§ **About this task**
Please return, with no alterations, the lines below from the very first through the one that contains "Given: Select the Purchases goal name".

§ **Stored items from a collection**

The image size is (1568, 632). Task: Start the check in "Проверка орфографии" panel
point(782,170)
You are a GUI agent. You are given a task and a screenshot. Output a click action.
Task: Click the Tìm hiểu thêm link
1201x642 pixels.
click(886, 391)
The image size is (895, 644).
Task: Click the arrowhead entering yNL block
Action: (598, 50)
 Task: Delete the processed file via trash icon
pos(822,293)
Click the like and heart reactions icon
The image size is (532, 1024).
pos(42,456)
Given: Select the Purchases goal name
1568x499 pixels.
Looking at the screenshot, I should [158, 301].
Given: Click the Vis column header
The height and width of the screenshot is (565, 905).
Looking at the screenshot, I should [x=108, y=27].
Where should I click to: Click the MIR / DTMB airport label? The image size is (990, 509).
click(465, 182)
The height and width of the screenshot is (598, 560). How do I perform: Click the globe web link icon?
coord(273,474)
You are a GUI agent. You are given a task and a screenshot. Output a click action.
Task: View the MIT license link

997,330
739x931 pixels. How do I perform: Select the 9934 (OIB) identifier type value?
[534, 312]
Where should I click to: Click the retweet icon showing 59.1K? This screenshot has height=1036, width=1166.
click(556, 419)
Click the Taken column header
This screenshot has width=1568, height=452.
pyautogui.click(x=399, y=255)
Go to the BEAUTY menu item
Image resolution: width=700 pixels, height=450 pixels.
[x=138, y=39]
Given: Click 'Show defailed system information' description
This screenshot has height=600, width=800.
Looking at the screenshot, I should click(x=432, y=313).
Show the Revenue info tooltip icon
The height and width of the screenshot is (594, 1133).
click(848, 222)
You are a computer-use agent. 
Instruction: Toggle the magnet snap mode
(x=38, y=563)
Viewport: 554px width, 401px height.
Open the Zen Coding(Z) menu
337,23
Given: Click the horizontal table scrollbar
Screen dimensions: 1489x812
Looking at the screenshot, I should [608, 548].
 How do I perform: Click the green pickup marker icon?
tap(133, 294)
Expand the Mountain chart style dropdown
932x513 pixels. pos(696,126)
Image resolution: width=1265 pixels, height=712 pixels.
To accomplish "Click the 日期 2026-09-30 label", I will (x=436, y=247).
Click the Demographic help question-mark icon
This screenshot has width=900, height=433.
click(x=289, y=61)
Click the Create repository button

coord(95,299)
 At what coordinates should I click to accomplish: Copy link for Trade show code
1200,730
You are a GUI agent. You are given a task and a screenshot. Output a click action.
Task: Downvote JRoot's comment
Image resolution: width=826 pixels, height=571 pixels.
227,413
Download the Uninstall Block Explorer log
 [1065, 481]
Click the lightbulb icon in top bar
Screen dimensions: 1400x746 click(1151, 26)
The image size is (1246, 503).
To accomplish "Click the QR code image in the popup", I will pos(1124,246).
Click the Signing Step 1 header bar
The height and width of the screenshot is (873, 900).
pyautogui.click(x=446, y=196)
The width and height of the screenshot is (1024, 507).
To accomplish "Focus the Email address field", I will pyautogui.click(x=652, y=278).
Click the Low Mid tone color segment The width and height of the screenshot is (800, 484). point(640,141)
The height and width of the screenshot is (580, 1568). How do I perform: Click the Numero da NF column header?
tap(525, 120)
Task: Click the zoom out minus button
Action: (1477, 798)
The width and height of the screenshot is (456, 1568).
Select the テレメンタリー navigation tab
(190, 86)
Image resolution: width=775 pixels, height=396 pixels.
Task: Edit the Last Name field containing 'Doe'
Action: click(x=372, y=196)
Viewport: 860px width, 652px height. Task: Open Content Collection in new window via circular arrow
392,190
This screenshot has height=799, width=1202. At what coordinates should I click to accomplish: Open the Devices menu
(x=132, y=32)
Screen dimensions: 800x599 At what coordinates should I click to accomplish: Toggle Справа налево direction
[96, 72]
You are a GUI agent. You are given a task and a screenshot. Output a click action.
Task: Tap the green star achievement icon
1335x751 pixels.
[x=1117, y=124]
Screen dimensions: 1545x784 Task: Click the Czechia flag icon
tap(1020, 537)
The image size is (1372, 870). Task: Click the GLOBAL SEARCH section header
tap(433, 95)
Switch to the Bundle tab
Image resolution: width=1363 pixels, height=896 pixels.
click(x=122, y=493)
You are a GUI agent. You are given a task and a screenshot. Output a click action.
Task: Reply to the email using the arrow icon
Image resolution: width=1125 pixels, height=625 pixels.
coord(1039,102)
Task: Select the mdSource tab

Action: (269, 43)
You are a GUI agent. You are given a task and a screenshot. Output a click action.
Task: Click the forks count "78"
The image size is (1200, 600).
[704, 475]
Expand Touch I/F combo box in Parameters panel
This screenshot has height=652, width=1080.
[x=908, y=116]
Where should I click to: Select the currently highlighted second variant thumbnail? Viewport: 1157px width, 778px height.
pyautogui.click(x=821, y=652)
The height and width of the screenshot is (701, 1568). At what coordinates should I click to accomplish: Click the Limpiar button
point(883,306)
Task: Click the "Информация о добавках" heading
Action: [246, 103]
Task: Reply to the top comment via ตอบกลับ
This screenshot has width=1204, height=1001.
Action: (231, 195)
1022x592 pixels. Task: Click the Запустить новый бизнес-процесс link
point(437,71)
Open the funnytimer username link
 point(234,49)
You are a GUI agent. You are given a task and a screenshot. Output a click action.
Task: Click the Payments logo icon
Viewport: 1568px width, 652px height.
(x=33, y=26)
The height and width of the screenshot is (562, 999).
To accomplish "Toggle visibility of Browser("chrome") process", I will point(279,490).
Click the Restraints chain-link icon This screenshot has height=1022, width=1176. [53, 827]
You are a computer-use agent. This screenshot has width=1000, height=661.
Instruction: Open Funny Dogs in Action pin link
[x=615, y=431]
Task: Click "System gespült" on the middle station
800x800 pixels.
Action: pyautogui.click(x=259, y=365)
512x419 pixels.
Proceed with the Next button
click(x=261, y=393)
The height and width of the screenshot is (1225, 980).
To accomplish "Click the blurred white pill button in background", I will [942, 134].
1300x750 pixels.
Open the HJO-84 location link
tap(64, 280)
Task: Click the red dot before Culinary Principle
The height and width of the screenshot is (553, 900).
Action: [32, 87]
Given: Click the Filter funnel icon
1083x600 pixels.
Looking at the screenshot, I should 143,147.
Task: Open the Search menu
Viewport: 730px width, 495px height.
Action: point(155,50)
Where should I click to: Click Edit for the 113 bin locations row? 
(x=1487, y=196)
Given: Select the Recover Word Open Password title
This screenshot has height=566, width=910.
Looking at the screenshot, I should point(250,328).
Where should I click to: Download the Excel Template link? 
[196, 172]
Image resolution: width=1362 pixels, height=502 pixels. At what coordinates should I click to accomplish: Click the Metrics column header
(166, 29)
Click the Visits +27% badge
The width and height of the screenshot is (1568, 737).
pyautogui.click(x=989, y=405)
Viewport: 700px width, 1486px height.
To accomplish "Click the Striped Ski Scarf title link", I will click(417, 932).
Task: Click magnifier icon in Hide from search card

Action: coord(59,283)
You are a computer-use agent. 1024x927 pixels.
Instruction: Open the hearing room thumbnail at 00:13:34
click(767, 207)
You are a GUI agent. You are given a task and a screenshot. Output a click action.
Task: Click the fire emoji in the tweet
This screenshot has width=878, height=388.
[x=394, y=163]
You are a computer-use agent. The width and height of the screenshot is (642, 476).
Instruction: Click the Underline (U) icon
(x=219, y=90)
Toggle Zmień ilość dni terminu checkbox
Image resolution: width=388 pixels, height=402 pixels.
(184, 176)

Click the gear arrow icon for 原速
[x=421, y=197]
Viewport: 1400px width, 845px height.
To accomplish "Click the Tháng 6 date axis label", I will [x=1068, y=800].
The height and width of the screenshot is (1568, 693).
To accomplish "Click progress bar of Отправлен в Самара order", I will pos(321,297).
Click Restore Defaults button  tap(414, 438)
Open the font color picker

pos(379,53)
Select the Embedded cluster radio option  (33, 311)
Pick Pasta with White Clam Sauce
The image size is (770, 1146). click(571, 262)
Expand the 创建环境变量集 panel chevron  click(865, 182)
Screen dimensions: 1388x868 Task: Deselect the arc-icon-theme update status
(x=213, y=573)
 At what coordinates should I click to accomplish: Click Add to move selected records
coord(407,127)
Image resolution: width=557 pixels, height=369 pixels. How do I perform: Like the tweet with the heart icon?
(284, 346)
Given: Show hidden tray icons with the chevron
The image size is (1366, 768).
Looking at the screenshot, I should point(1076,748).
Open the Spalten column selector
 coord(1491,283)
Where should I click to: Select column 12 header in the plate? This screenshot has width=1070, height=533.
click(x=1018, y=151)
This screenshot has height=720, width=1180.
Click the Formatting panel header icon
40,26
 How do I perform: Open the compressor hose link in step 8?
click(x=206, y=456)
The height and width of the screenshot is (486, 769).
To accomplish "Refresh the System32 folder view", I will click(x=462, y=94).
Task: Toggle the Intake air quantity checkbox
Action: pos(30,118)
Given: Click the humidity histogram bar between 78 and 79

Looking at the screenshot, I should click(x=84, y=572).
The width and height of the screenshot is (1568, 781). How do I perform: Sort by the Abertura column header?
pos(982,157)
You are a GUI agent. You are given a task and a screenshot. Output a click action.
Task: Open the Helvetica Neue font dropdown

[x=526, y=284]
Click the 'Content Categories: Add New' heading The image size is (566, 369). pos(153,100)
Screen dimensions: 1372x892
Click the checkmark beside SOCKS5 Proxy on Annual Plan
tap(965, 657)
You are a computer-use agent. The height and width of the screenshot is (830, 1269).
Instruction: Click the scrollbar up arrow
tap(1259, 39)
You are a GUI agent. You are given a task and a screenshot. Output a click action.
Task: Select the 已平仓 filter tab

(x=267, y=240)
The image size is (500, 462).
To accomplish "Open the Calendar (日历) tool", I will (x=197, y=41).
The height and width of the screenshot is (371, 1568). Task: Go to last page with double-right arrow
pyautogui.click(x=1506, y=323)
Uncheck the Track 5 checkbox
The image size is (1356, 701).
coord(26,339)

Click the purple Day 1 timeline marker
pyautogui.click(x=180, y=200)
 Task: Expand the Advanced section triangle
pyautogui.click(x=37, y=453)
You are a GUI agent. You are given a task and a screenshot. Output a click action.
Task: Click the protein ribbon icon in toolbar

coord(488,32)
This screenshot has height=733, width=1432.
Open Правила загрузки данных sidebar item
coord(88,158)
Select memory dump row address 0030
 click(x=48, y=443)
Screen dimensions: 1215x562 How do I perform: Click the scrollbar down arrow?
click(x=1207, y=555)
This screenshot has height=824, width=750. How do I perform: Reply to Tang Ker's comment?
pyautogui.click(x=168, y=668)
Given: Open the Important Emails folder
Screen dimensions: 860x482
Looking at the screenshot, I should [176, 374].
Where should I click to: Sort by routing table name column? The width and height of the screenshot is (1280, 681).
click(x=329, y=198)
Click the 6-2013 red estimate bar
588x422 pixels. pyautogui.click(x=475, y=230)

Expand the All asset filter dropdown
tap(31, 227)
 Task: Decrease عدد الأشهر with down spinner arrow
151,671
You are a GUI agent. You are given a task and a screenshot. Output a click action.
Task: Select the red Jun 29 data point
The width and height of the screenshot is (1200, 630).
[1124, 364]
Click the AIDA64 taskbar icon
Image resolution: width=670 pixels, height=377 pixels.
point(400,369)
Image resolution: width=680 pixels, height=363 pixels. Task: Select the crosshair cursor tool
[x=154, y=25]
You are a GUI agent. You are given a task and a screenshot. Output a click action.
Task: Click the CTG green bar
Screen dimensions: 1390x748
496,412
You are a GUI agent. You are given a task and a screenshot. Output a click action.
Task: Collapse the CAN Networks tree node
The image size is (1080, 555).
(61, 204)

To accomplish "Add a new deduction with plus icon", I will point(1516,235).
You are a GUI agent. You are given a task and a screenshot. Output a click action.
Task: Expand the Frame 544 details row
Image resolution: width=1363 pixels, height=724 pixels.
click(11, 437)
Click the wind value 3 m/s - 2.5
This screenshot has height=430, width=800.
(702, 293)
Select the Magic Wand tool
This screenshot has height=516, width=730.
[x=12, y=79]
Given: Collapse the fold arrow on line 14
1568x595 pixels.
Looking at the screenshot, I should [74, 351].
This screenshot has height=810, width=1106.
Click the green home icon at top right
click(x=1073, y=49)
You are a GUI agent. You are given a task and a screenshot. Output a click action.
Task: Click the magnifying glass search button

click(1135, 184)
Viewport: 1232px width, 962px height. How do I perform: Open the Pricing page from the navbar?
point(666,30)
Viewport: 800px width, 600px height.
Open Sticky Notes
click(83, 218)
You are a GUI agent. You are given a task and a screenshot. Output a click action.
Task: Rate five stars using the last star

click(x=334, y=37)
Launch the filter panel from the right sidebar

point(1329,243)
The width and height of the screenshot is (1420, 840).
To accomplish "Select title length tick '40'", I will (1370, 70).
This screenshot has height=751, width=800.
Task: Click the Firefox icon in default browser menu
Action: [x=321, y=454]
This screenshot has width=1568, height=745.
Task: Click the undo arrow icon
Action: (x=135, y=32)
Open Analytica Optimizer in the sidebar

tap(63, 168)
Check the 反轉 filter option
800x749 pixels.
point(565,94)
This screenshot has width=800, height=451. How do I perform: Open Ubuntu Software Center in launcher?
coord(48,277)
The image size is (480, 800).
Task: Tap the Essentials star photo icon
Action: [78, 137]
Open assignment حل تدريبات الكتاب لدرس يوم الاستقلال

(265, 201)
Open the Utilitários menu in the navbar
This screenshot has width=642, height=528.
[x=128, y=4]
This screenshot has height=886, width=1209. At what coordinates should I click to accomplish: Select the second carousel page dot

§ **Answer box**
The image size is (1568, 632). Task: Start the check in "Проверка орфографии" panel
point(782,170)
You are a GUI agent. You are given a task and a screenshot. Output a click action.
Task: Click the Tìm hiểu thêm link
1201x642 pixels.
click(886, 391)
The image size is (895, 644).
Task: Click the arrowhead entering yNL block
Action: (598, 50)
 Task: Delete the processed file via trash icon
pos(822,293)
Click the like and heart reactions icon
The image size is (532, 1024).
pos(42,456)
Given: Select the Purchases goal name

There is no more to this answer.